*GIVEN PASSAGE*.

—————

Encapsulating all of the anxiety we felt before and during Gen Con. How strange it is at this stage of pandemic to find myself on the “going to a massive event” side of the equation when I spent so much time in the “mask up and stay home” brigade. I’m still waiting to see what our physical consequences may be. We are still in the window where we might get sick.
Being caught between familiarity and strangeness. The convention hall is as I remembered, but the carpet colors have changed. We see long-familiar friends, but instead of going out to dinner and playing games, we retreat to the room with our food; both to manage fatigue and to avoid possible contagion. Having my adult kids as booth crew, which was both comforting, but also an additional thing for me to worry over. Are they okay? Do they need rest? Mother tending thoughts which weren’t triggered by past booth crews.
The realization that while Gen Con is not a financial tent pole in regards of show sales, it is absolutely a creative pillar in our lives. Part of the reason we felt lost and drifting this past year was that we didn’t have this pillar to build around. We need it. We need the community that forms up around it. We need the connections which spring up as a result. Because we need all of those things we have to take exactly the sorts of pandemic risks that we were unwilling to take last year.
How grateful I am to Gen Con for holding firm to their vaccination and masking policies. I greatly appreciated that they did not change what they stated they would require when I agreed to do the show.
Looking at everything through the twin lenses of Community Builder and Event Manager. I’ve owned those roles in the past year or more and it changes how I see what is going on around me. I think about how events are framed from invitation to execution. I think about how furniture placement, lighting, announcements, introductions all shape the ways that people interact with each other. I can tell when an event is lacking a guiding purpose that shapes all the organizing decisions made around that event.
Once again being filled with wonder at the way that Gen Con is a mutual creation requiring participating effort from tens of thousands of people. Everyone from the full time staff to the single day attendee are part of the creation. It reminds me yet again how empowered we all are to just re-make the world and invite others to re-make it with us.
A post titled: There and Back Again, a Gen Con journey in which I chronicle our road trip with photos and all the little stories about the jokes we told in the car, the miniature adventures in hotel selection, my wonder at green rolling hills, and the tiny sparkles of roadside fireflies in Illinois.
Other hopes, stray thoughts, insights, and musings which are currently escaping my brain. But I am still busy putting my convention-and-travel-tired brain to use catching up on all the emails and tasks that I boomeranged to think about after the convention, all of which have avalanched back into my inbox and task list. I spent the entire 12 days triaging to make sure nothing caught fire. Now I need to methodically clear up the backlogs.

—————

*PROVIDED MATERIAL*.
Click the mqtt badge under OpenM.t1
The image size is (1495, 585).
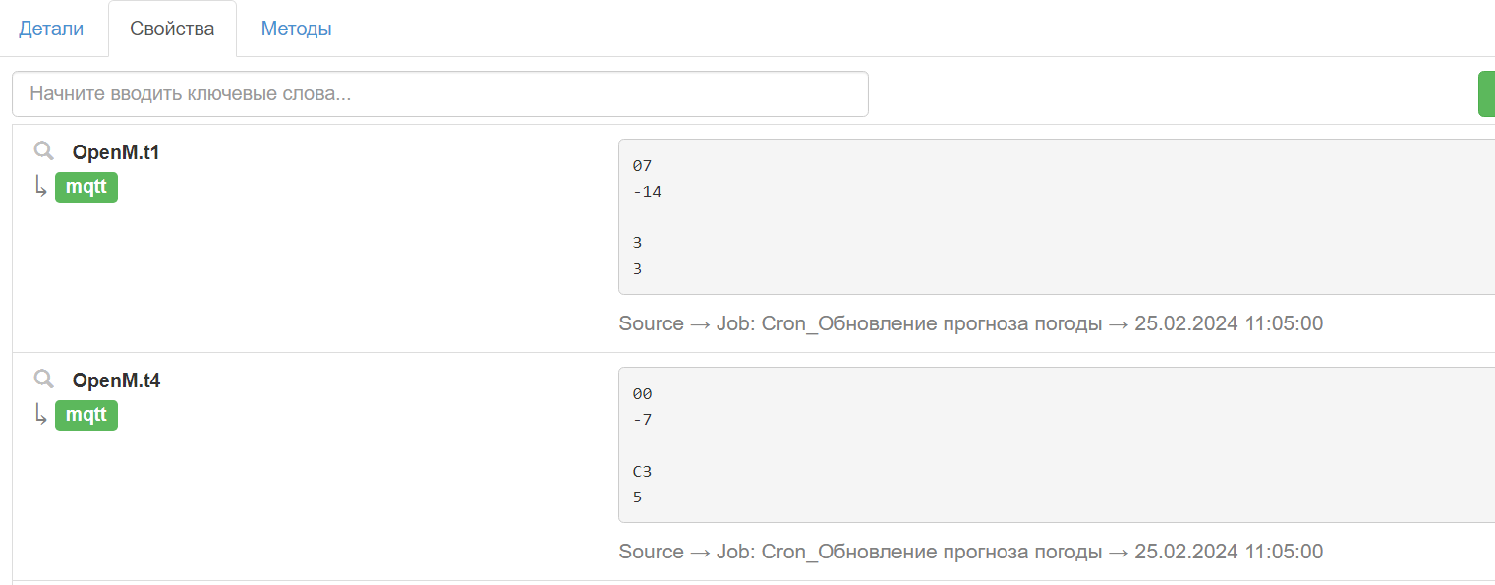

—————

*WORK TO COMPLETE*.
Answer these questions from the Gen Con passage.
1. What had changed in the convention hall?
2. Who served as the booth crew?
3. Which two policies did Gen Con hold firm to?
The material isn't needed for this task.

*TASK SOLUTION*.
1. The carpet colors.
2. The writer's adult kids.
3. Its vaccination and masking policies.